Advertisement

Stalin's daughter dead at 85

RICHLAND CENTER, Wis., Nov. 28 (UPI) -- Lana Peters, the daughter of the brutal Soviet dictator Josef Stalin, has died of colon cancer in Wisconsin, a county official said. She was 85.

Peters died Nov. 22, Richland County attorney Benjamin Southwick told The New York Times. The newspaper said efforts to contact her daughter in Portland, Ore., were unsuccessful. No details on funeral arrangements were available.

Advertisement

Born Svetlana Stalina, Peters defected to the United States in 1967 but returned to Moscow in 1984, denouncing the West.

Peters, who wrote two best-selling autobiographies, spent the years after her father's death in 1953 sampling various religions.

"You can't regret your fate," the Times quoted Peters as once saying, "although I do regret my mother didn't marry a carpenter." By 1983, however, she recanted her condemnation of her father, acknowledging he "would have shot me for what I have done."

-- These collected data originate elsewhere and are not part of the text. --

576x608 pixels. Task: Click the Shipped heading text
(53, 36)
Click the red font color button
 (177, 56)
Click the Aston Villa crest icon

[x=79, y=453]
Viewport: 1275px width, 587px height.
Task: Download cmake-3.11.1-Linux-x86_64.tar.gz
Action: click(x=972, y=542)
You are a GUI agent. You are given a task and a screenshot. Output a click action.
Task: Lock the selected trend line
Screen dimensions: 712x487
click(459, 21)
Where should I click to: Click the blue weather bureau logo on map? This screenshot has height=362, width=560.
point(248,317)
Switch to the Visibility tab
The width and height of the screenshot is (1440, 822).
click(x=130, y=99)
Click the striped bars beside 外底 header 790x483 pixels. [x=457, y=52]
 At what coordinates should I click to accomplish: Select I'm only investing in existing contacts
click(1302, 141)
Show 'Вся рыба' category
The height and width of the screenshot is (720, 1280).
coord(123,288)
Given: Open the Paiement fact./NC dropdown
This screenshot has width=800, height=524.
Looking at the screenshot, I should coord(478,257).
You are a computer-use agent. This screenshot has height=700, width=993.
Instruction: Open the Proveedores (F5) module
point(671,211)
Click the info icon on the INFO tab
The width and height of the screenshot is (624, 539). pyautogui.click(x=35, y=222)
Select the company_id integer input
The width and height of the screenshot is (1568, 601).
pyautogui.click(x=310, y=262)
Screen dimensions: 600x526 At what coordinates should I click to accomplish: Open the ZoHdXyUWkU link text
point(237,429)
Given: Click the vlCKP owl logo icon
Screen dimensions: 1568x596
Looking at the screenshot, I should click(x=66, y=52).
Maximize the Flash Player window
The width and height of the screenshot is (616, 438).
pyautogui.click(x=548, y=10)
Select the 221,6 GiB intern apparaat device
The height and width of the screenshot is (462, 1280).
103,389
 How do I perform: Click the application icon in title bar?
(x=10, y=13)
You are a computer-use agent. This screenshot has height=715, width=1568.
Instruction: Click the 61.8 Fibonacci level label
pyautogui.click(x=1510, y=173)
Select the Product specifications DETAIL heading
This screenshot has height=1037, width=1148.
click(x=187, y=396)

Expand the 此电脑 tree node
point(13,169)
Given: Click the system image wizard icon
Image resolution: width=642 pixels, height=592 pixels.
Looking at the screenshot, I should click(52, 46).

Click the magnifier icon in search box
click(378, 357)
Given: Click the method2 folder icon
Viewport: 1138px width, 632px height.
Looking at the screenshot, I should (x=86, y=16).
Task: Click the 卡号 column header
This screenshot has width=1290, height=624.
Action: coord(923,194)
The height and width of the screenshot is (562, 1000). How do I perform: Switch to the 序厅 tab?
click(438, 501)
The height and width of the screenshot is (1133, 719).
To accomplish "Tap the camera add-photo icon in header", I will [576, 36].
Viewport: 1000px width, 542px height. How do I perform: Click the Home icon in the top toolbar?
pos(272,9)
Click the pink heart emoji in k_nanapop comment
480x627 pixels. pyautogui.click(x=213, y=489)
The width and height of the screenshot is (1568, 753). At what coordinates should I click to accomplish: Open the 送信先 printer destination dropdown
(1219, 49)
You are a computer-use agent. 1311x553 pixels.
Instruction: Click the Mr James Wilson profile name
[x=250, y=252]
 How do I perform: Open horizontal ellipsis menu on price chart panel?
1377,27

Peters, who had married twice in the Soviet Union and had two children, escaped Russia in 1967 after getting permission to take the ashes of her dead fiance, Indian communist Brijesh Singh, back to India. She evaded her KGB escort and took refuge in the U.S. Embassy in New Delhi, becoming the most high-profile Soviet defector since ballet dancer Rudolf Nureyev in 1961, the Times said.

Advertisement

In 1970 she married William Wesley Peters, who had been chief apprentice to architect Frank Lloyd Wright. They divorced in 1973 and Lana Peters was granted custody of their 8-month-old daughter Olga, who now goes by the name Chrese Evans.

During her return to Moscow in the mid-'80s, relations with her two elder children deteriorated, the Times said. Peters and Olga moved to Tblisi, Georgia, and then returned to the United States in 1986.

Peters is survived by Evans, and her older daughter, Yekaterina Zhdanov. Her son, Iosif Morozov, died in 2008, the Times reported.